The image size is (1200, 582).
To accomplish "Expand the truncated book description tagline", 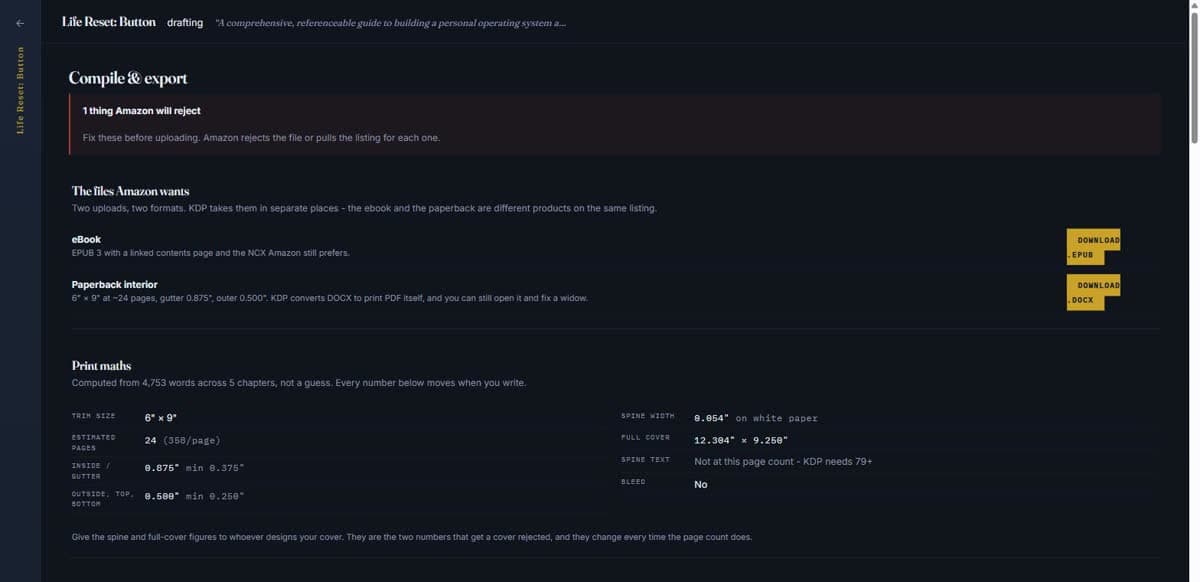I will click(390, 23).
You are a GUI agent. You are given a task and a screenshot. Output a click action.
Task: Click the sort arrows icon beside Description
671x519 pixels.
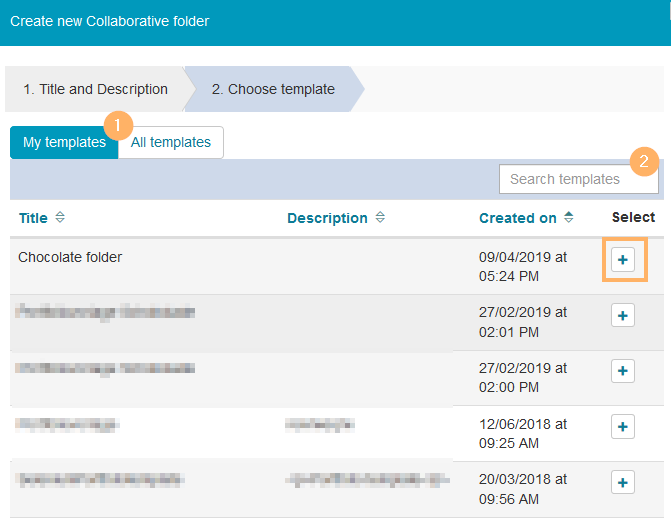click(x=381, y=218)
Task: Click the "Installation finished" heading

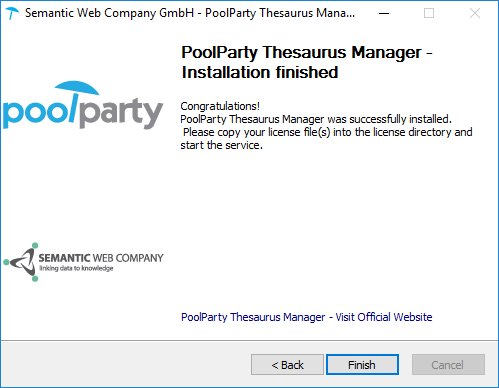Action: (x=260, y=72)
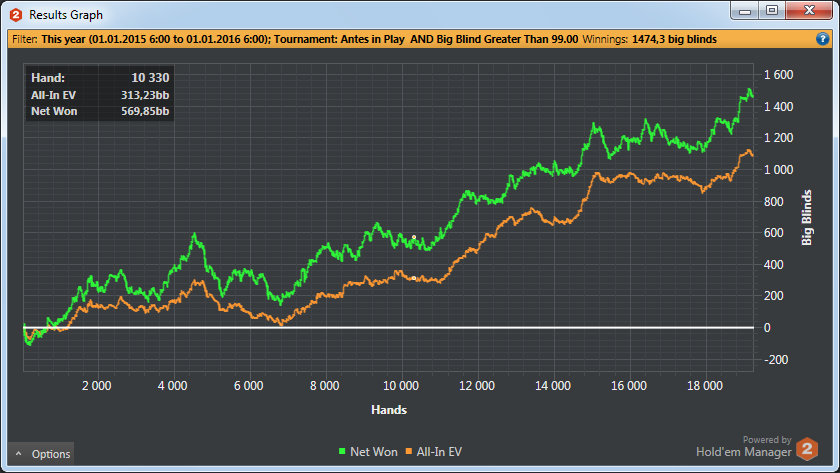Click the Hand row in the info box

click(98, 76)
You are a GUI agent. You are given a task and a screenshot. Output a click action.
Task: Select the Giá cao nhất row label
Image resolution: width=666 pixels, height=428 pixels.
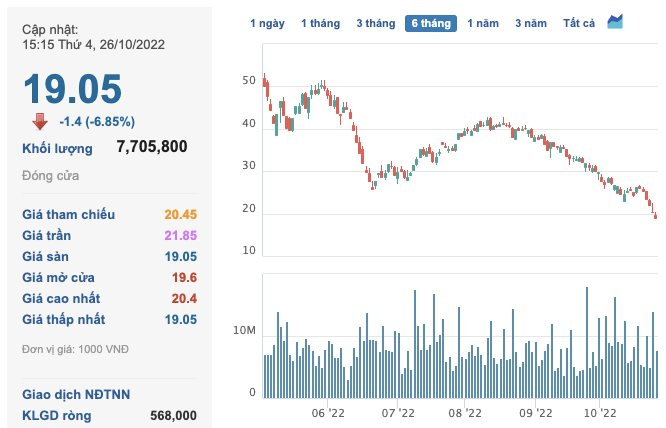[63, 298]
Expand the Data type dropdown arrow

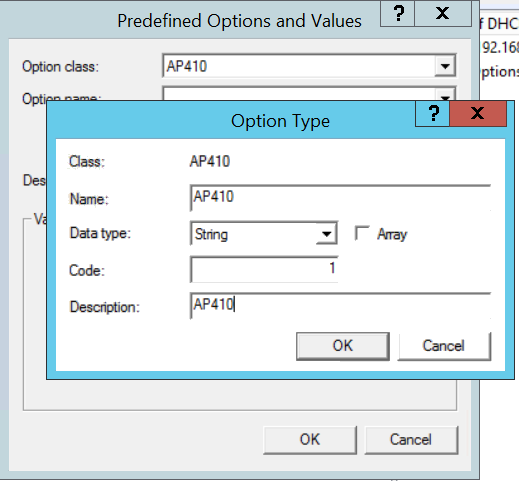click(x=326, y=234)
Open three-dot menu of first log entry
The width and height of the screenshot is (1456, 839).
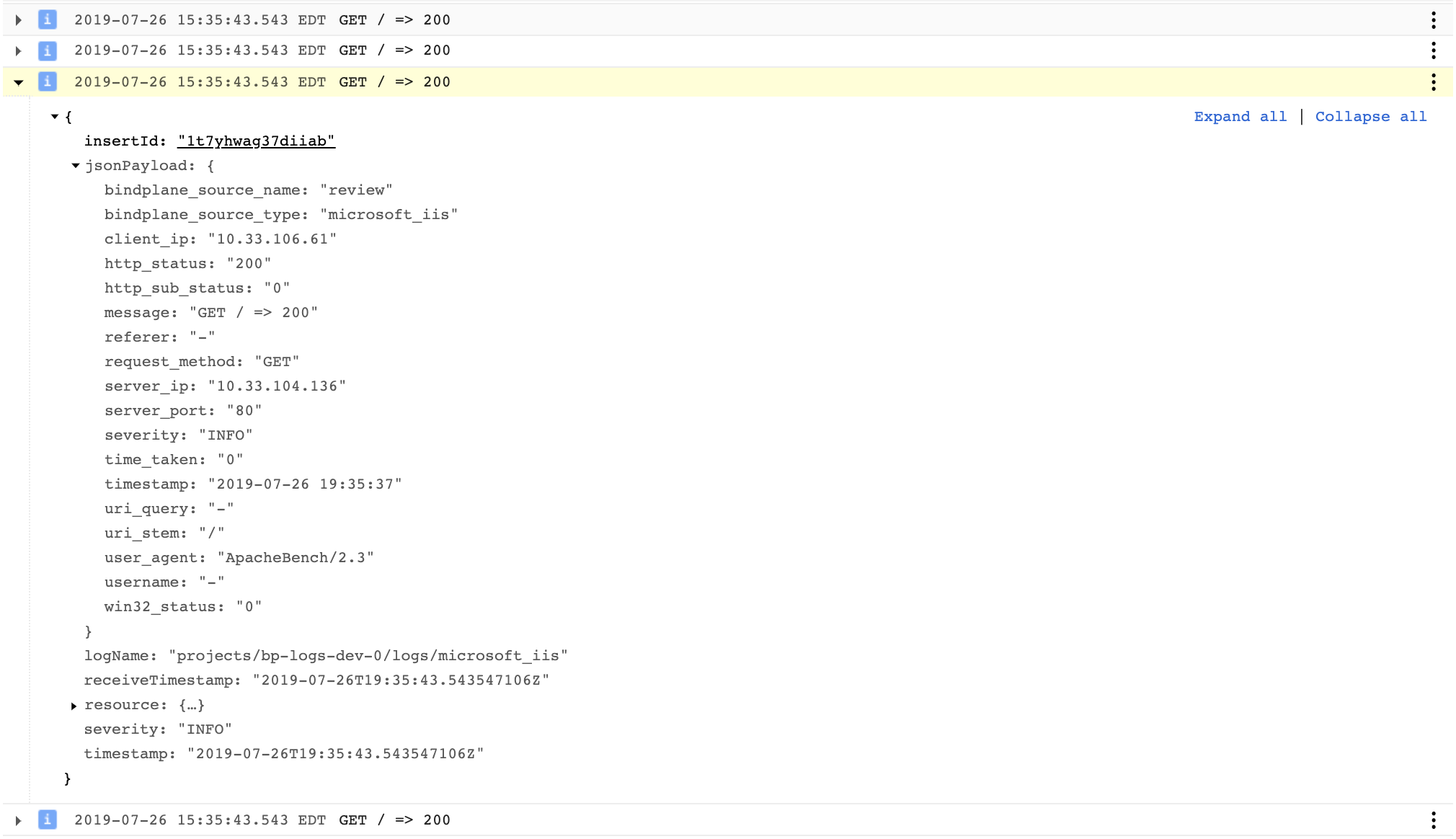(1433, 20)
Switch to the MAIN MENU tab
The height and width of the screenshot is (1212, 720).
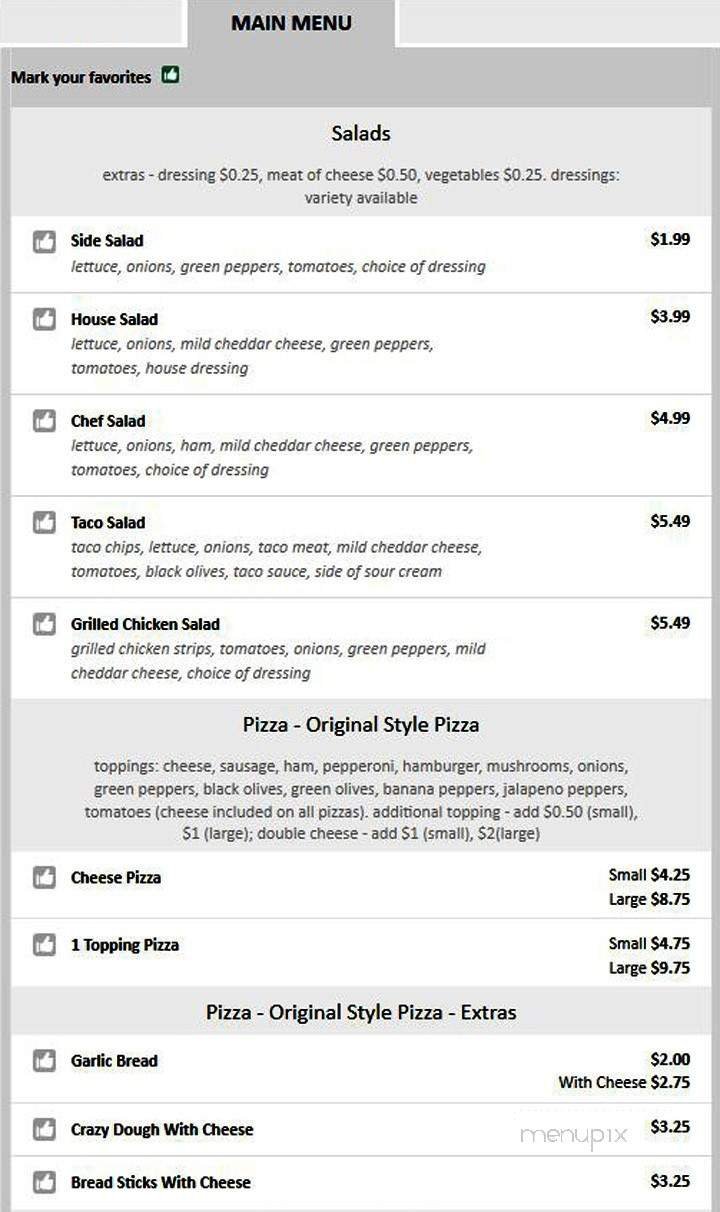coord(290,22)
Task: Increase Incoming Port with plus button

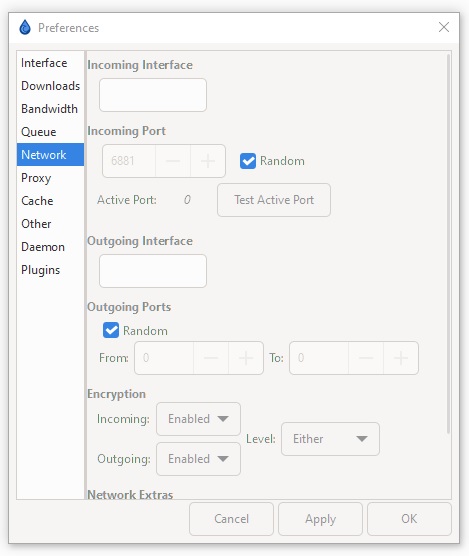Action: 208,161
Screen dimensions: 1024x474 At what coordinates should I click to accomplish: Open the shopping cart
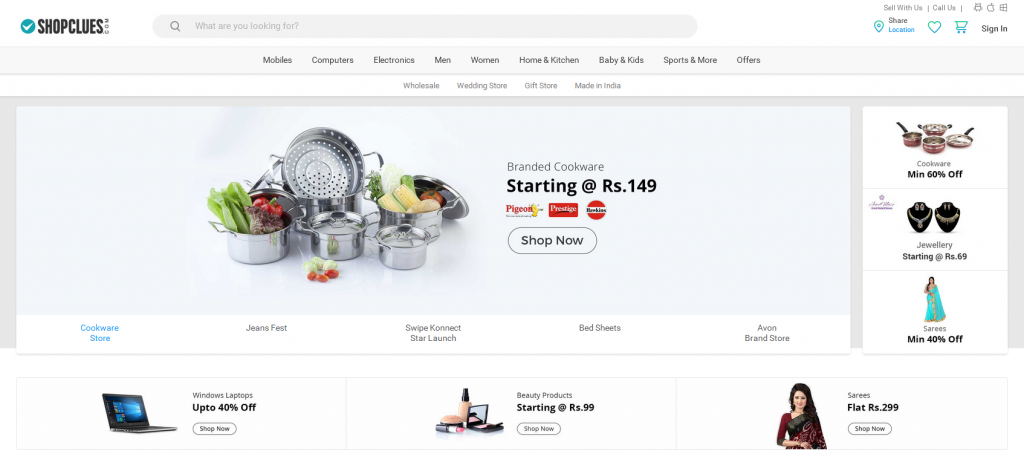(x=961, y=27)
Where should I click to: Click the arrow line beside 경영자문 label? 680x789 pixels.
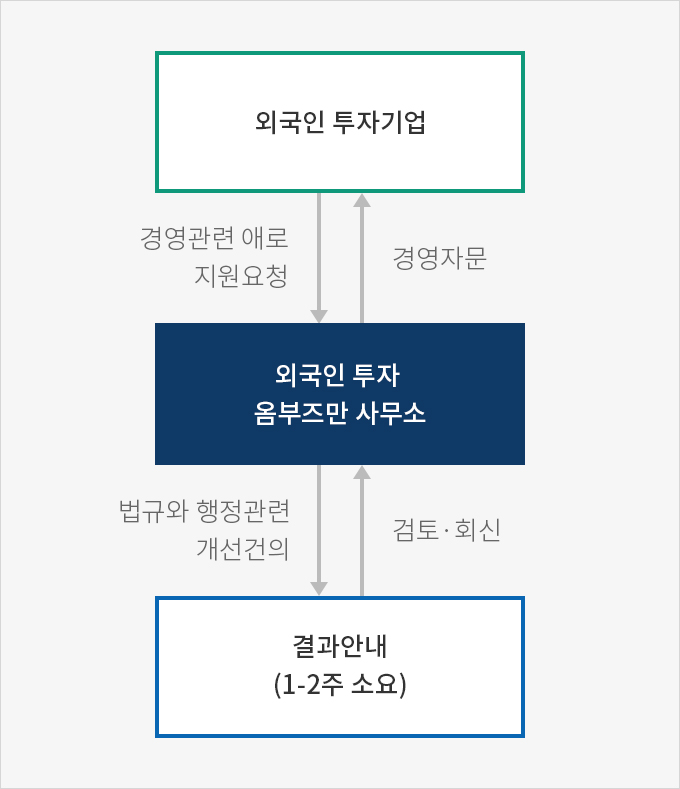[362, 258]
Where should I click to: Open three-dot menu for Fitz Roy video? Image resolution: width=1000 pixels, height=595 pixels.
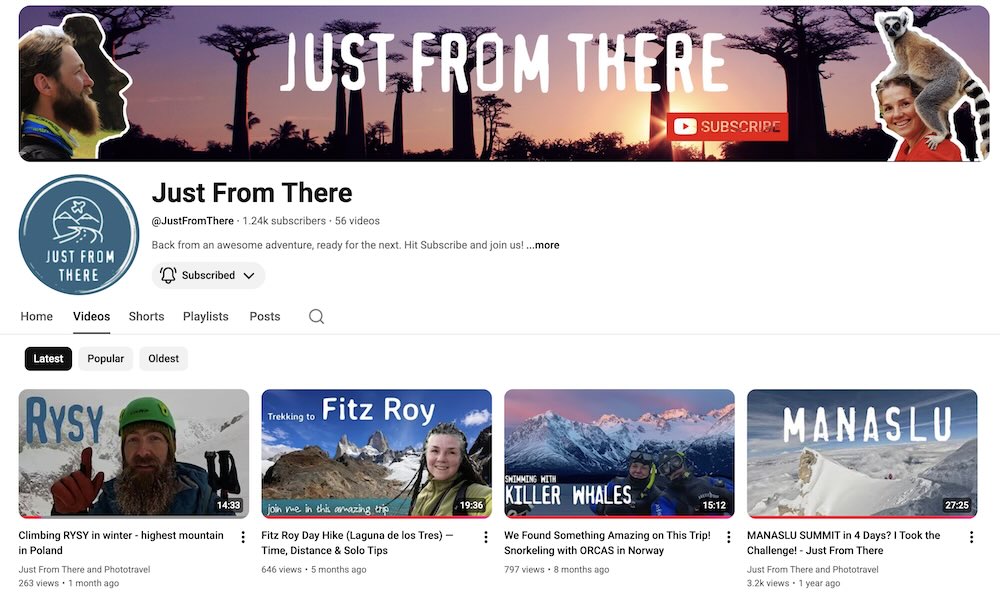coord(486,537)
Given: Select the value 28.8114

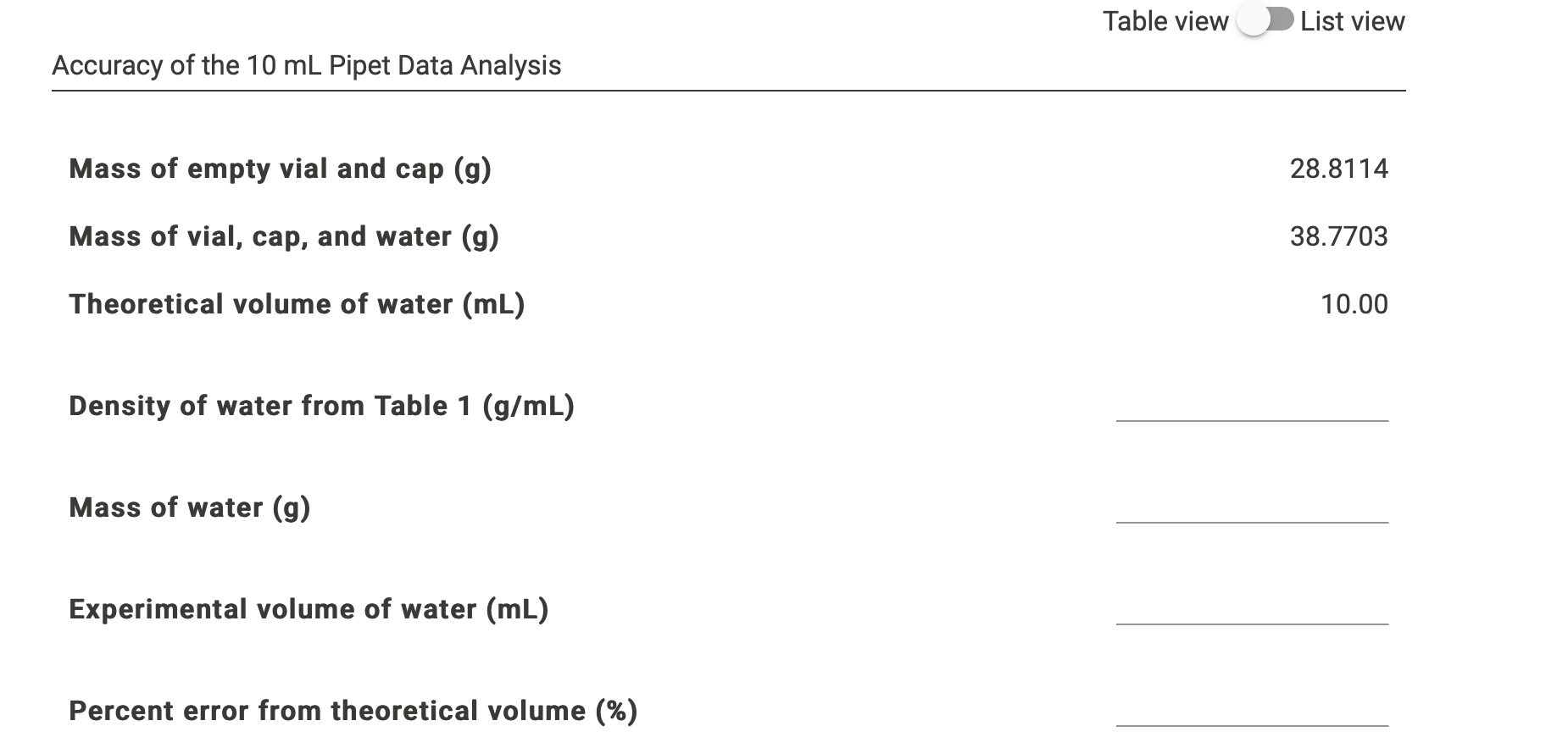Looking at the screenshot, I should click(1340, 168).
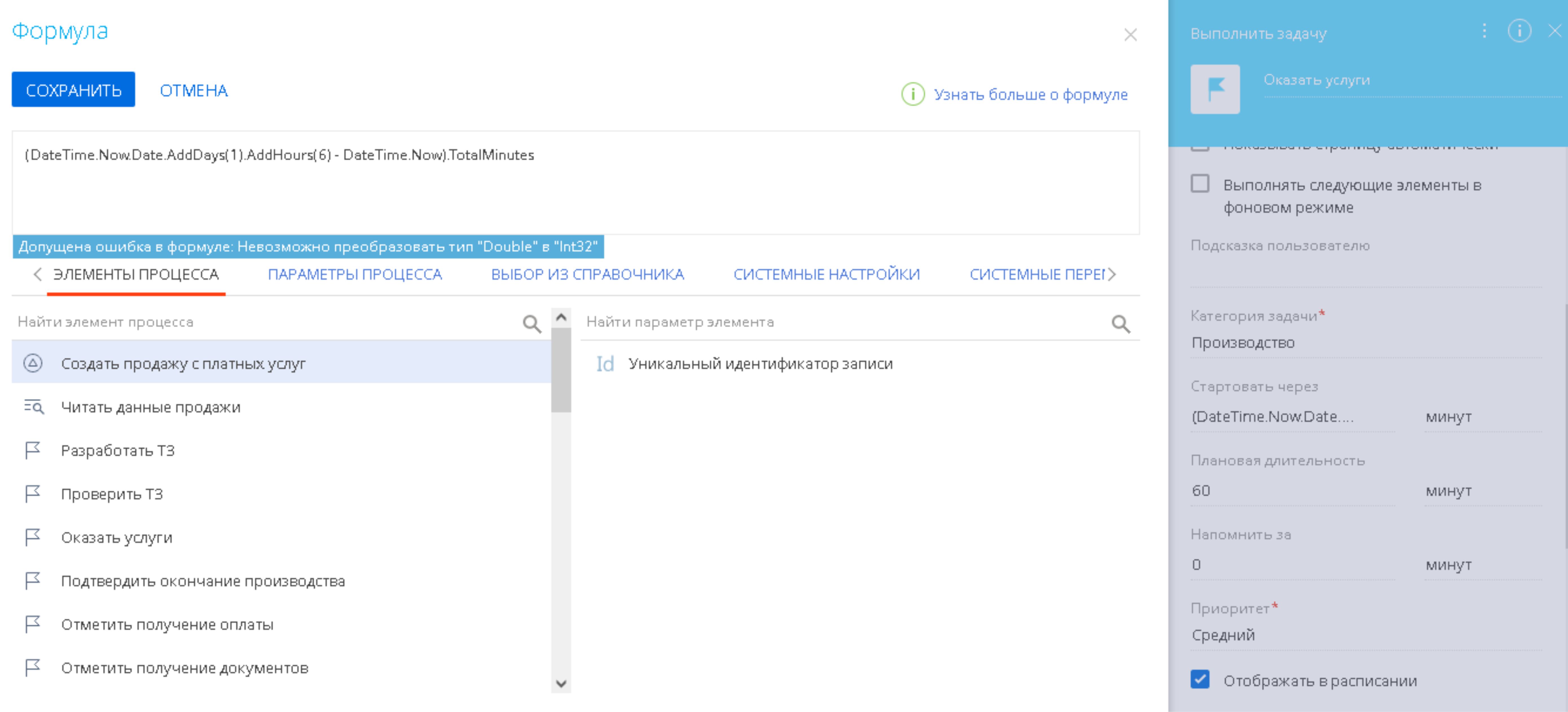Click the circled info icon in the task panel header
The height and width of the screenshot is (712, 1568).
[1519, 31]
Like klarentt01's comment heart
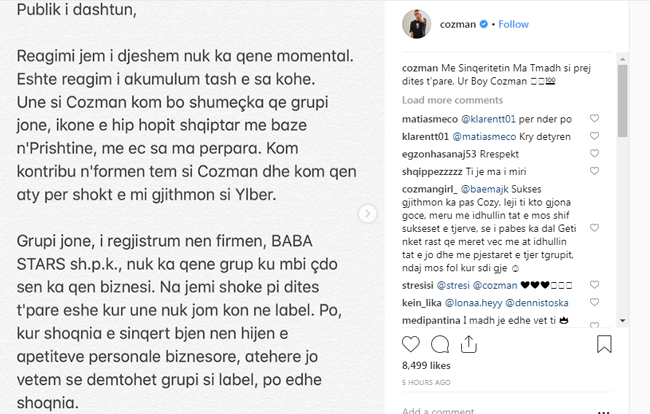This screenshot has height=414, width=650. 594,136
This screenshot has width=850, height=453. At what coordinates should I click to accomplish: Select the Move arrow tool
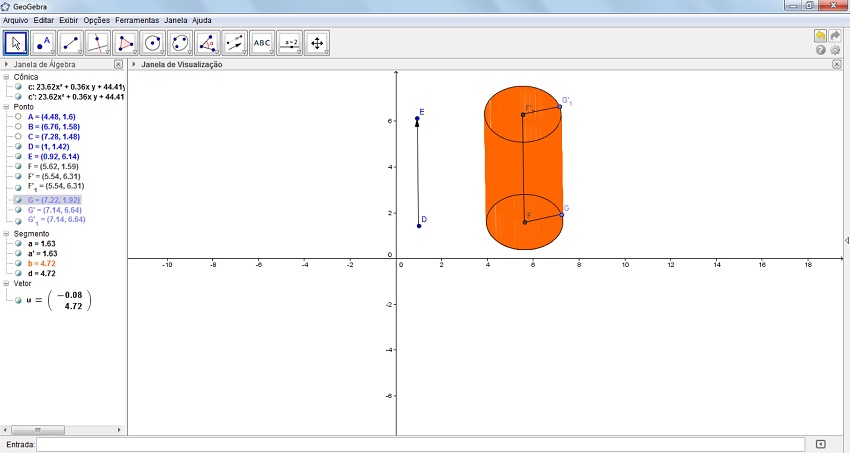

# # #

→ DIRECTIONS FOR THIS TASK
Recast the lines from the one containing "Task: Increase Incoming Port with plus button" through the end of the items as a Markdown table with the columns Row and Line, numbering each line and omitting blank lines. Leave the pictures out of the table.

→ COMPLETE ANSWER
| Row | Line |
|---|---|
| 1 | Task: Increase Incoming Port with plus button |
| 2 | Action: 208,161 |
| 3 | Screen dimensions: 1024x474 At what coordinates should I click to accomplish: Open the shopping cart |
| 4 | (x=961, y=27) |
| 5 | Where should I click to: Click the arrow line beside 경영자문 label? 680x789 pixels. |
| 6 | [362, 258] |
| 7 | Where should I click to: Open three-dot menu for Fitz Roy video? Image resolution: width=1000 pixels, height=595 pixels. |
| 8 | coord(486,537) |
| 9 | Given: Select the value 28.8114 |
| 10 | Looking at the screenshot, I should click(1340, 168). |
| 11 | Click the circled info icon in the task panel header |
| 12 | The height and width of the screenshot is (712, 1568). |
| 13 | [1519, 31] |
| 14 | Like klarentt01's comment heart |
| 15 | This screenshot has height=414, width=650. 594,136 |
| 16 | This screenshot has width=850, height=453. At what coordinates should I click to accomplish: Select the Move arrow tool |